So I can't compare the platforms at this level of detail but I have used Reddit and Lemmy a lot. And I think Lemmy is really great and just as good as Reddit. No issues with follows across instances following my mobile apps, having searches work etc.

And Voyager allows me to be signed into many instances (and in fact have multiple accounts on the same instance)

> - remember to follow people I care about, since otherwise there is no way to discover interesting posts outside my bubble

And this really is a feature for me, I hate algorithmic feeds. I just want to see who I follow and no other suggested or promoted stuff :)




I used to use both Twitter and Reddit (until they both succumbed to an Eternal September of their own, in my view, although for different reasons), and at least to me they serve very different purposes:

Twitter was great for following the updates of a given person/company/group etc. It allowed me to keep up to date with various topics of interest (cryptography, engineering, my city's public transit system etc). The 140 character limit was always a red herring, in my view: People can just link to their blog or start a thread (which I can both easily follow and ignore).

Reddit was more useful for researching and discussing a given topic. Discussions are way more meandering, and the tree-based interface made that both acceptable (whereas spamming somebody's replies would be considered rude on Twitter) and ergonomic.

In that sense, Reddit was always the spiritual successor to self-hosted bulletin boards, in the same way that Discord has replaced IRC for many groups. (What makes me sad is that it's now seemingly also replacing discussion boards, which sucks because it's not anonymously searchable at all, but that's a different complaint.)

In that way, Reddit seems like a very low hanging fruit to decentralize: Its predecessor already was decentral, in a way! In contrast, there was never a successful decentralized microblogging service before Twitter (and no, RSS doesn't count).

> I hate algorithmic feeds. I just want to see who I follow and no other suggested or promoted stuff :)

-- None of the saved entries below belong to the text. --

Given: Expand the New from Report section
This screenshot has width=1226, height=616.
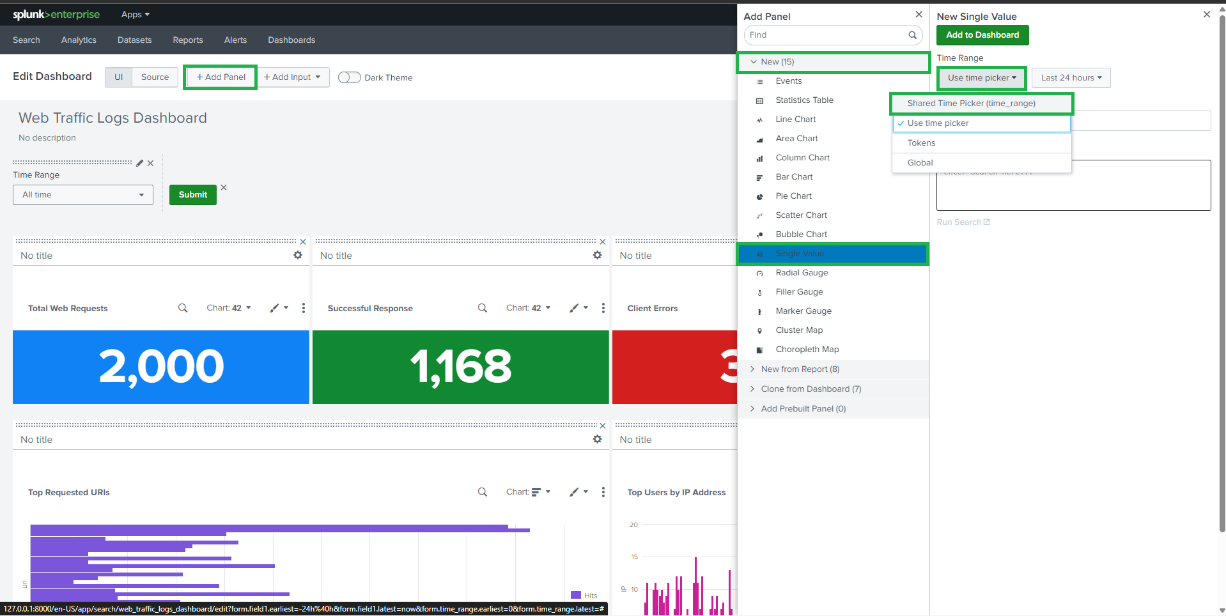Looking at the screenshot, I should (x=800, y=369).
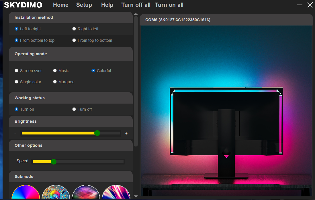Viewport: 315px width, 200px height.
Task: Pick the pink checkered pattern submode
Action: point(86,192)
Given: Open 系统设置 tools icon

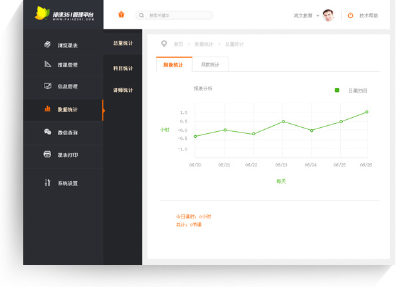Looking at the screenshot, I should pos(47,182).
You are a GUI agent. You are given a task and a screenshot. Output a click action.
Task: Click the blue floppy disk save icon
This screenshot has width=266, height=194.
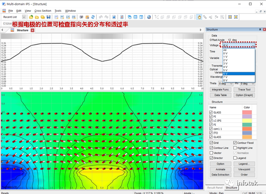tap(48, 17)
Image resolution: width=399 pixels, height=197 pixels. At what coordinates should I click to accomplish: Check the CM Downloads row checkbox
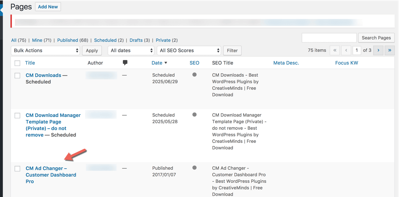tap(17, 76)
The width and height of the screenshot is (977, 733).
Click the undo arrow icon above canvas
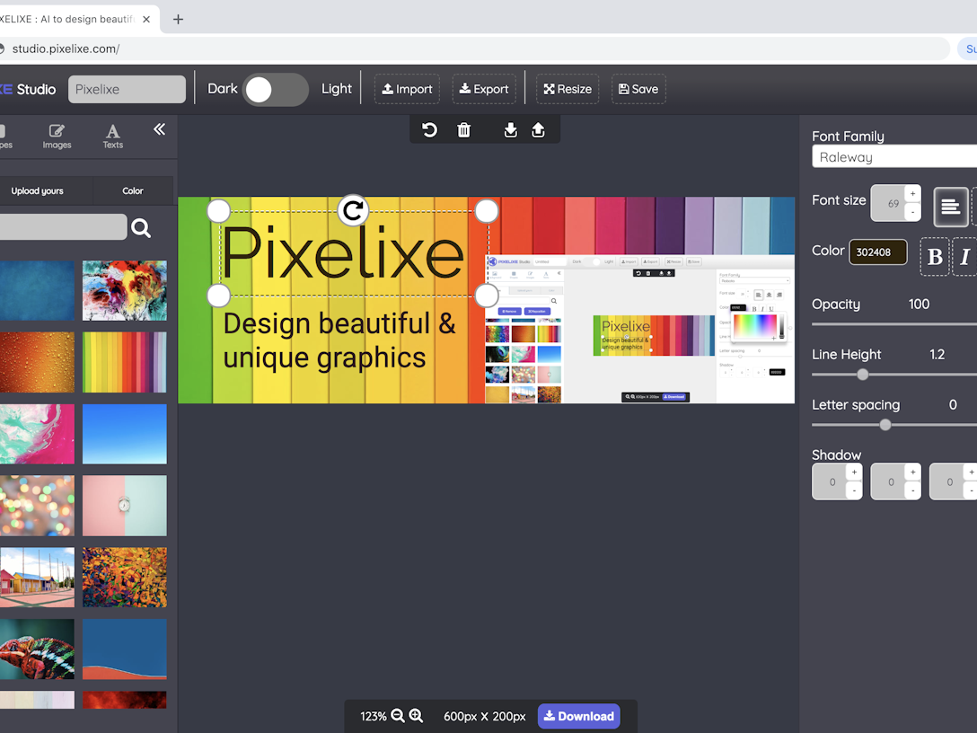(x=430, y=130)
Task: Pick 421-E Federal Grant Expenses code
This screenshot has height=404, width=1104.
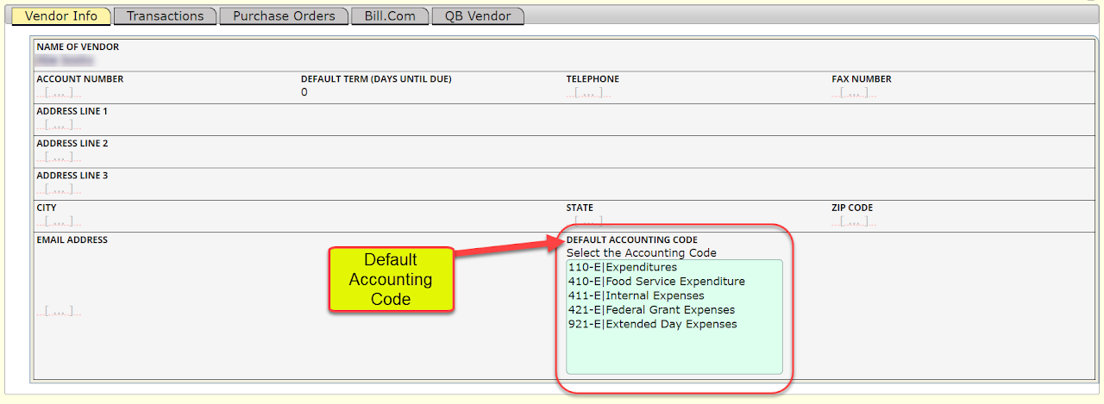Action: tap(651, 310)
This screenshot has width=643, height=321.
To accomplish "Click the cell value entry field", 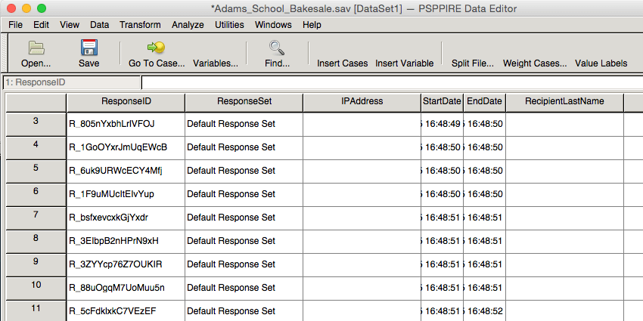I will click(392, 82).
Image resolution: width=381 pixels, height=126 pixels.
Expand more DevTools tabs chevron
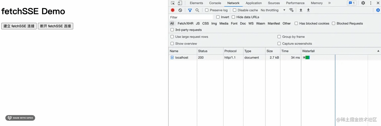coord(329,3)
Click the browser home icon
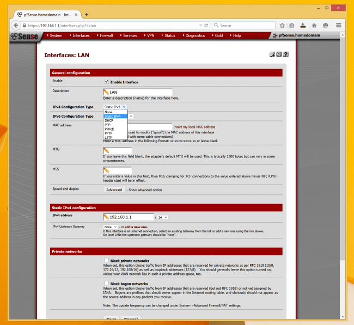 point(315,25)
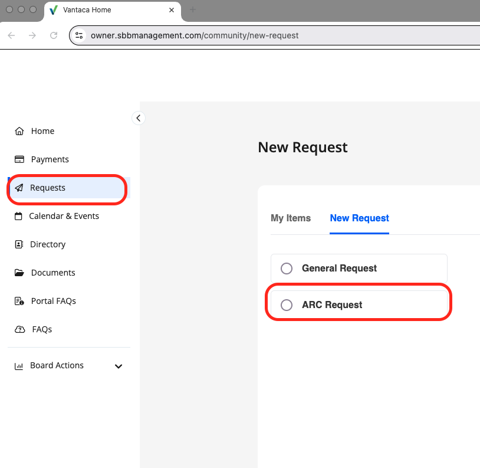This screenshot has width=480, height=468.
Task: Switch to the My Items tab
Action: tap(291, 218)
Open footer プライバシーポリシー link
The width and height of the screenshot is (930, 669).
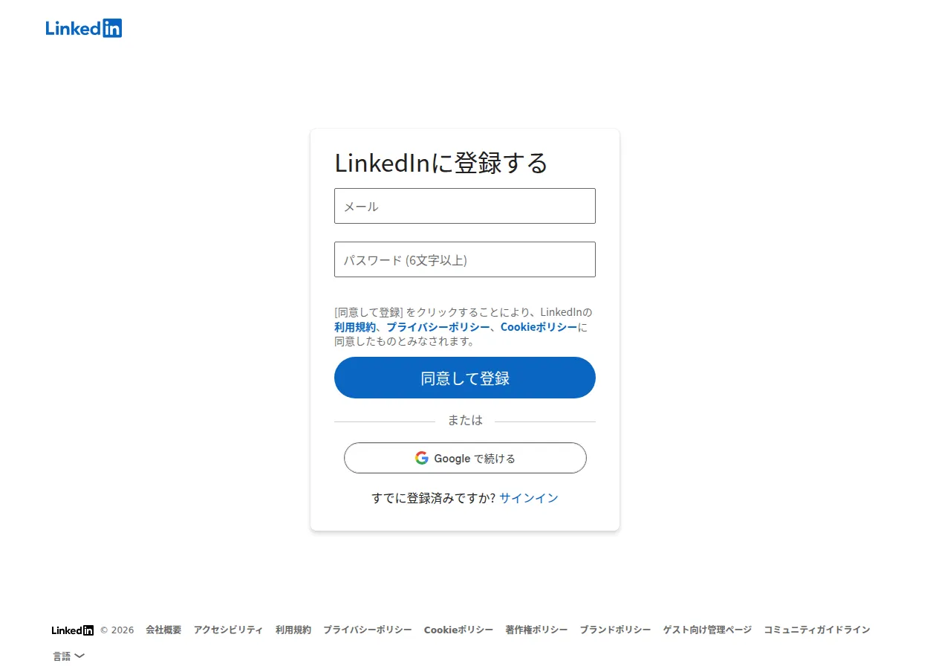368,630
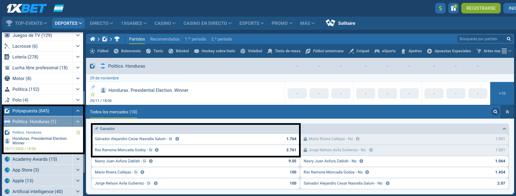516x196 pixels.
Task: Pin the Honduras Presidential Election match
Action: (93, 87)
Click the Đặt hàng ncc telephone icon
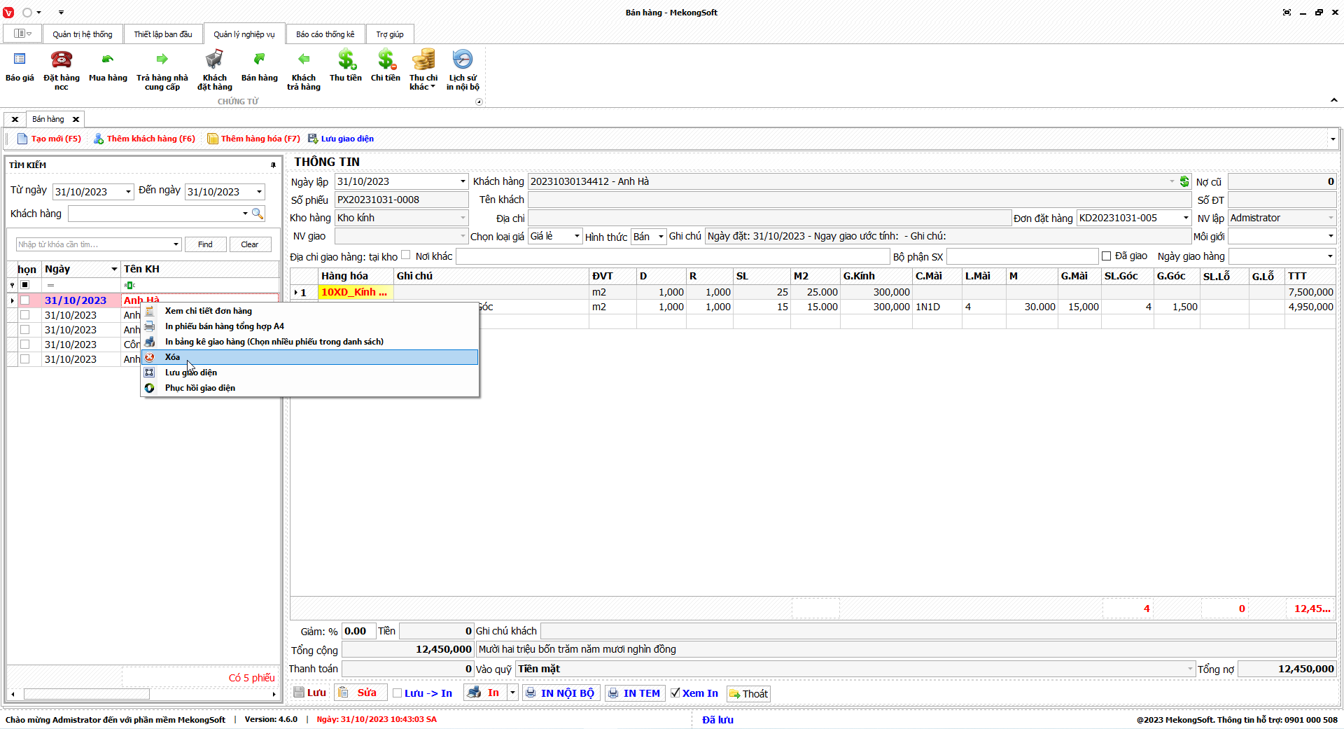1344x729 pixels. pyautogui.click(x=62, y=60)
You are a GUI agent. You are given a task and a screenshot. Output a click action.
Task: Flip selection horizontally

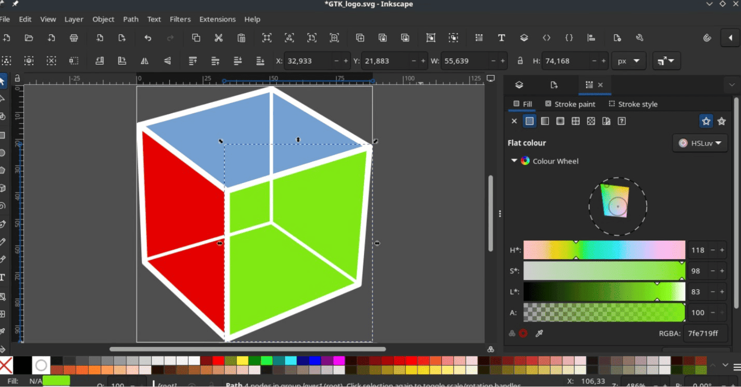144,61
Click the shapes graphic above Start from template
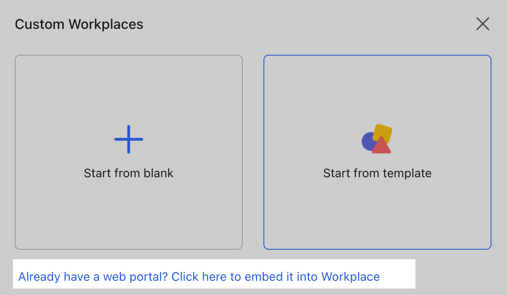Image resolution: width=507 pixels, height=295 pixels. (377, 139)
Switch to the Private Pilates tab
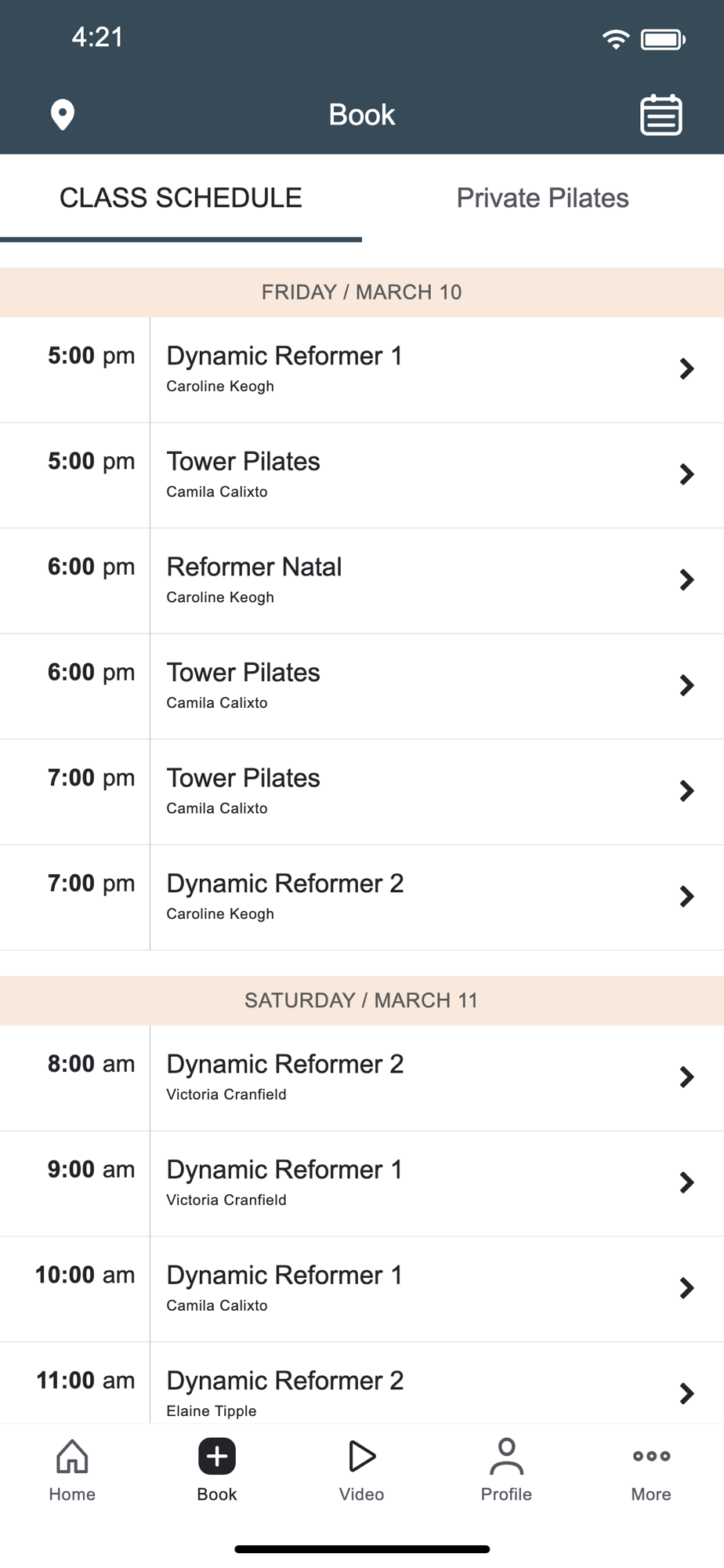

That's very fair! I believe this is what ultimately got me quite hooked on Twitter, but in the long run has made me very unhappy while there and prone to doomscrolling.


>there was never a successful decentralized microblogging service before Twitter (and no, RSS doesn't count).

You say RSS doesn’t count, but the way you describe your use of Twitter sounds exactly like the purpose of RSS.

>Twitter was great for following the updates of a given person/company/group etc. … The 140 character limit was always a red herring, in my view: People can just link to their blog

I don’t see how this is appreciably different than reading headlines and the first sentence in an RSS feed and clicking through to the blog that backs it, if it seems interesting.

Twitter always felt like RSS for people who didn’t know what RSS is. Hence its popularity, as most people don’t know what it is, but the concept is very useful. A lot of people use Facebook for the same thing.


> Twitter always felt like RSS for people who didn’t know what RSS is.

Yes, but that’s a lot of people!

Other than that, RSS doesn’t support commenting somebody else’s post.


> (What makes me sad is that it's now seemingly also replacing discussion boards, which sucks because it's not anonymously searchable at all, but that's a different complaint.)

An anonymously searchable alternative to Reddit's search function is PullPush, an archive site independent of Reddit.

It has full-text search and will even search through deleted and removed content.

Main site: https://pullpush.io

Frontends: https://search.pullpush.io, https://ihsoyct.github.io


That was in reference to Discord, not Reddit. Reddit is searchable ~fine via Google and its internal search (but I wouldn’t be surprised if they at some point break that in exchange for more forced signups and to prevent “AI content theft” like Twitter).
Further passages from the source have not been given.